First announced in August, the joint venture kicks off the New Year with a plan to make IT market inroads by starting small.

Lenovo chairman and CEO Yuanqing Yang remarked last summer, “Today’s announcement with industry leader EMC is another solid step in our journey to build on our foundation in PCs and become a leader in the new PC-plus era.” As a stepping stone, LenovoEMC is relying on technology from Iomega, EMC’s SMB storage division.

Iomega’s hardware, namely its ix and px networked storage solutions for SMBs, will now be offered under the LenovoEMC brand.

In 2013, LenovoEMC is launching new ix and px desktop NAS devices, including the all-new ix4-300d, which brings virtualization-friendly storage within reach of small businesses and remote branches. Bringing SAN functionality down from its lofty enterprise heights, the company will be offering new px12 rackmount arrays, with prices that start at $4,999.

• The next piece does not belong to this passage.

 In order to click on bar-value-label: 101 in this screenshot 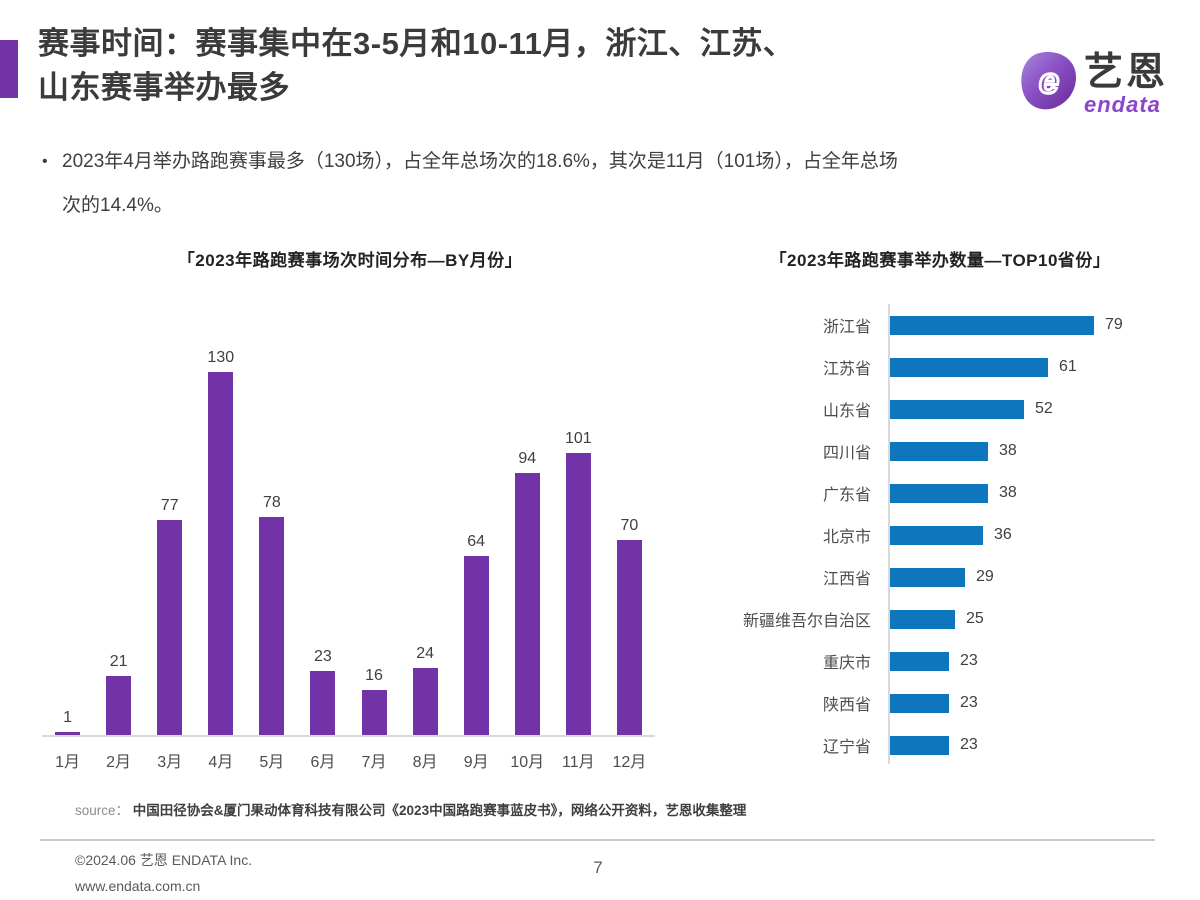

In a statement, LenovoEMC’s president and general manager Eric Arcese signaled that his company’s path to the enterprise starts with SMBs. “With the joint venture now underway, there’s a real sense of opportunity and excitement as we work with our partners and customers to firmly establish LenovoEMC Ltd as a leader in the fast-growing global SMB storage market,” he said.

The team-up between the industry’s top data storage provider and the world’s biggest PC maker presents opportunities for both companies.

For EMC, the joint venture is expected to open doors to the potentially lucrative Chinese server and storage market. Lenovo, acting as an official OEM and reseller, will sell EMC’s enterprise-grade storage systems to its customers in the region. The companies plan to expand into other regions as fast as adoption rates and market momentum allow.

Lenovo, on the other hand, is venturing past PCs and is setting its sights on the data center. In August, Yang stated, “This partnership will help us fully deliver on our PC-plus strategy by giving us strong back-end capabilities and business foundation in servers and storage, in addition to our already strong position in devices.”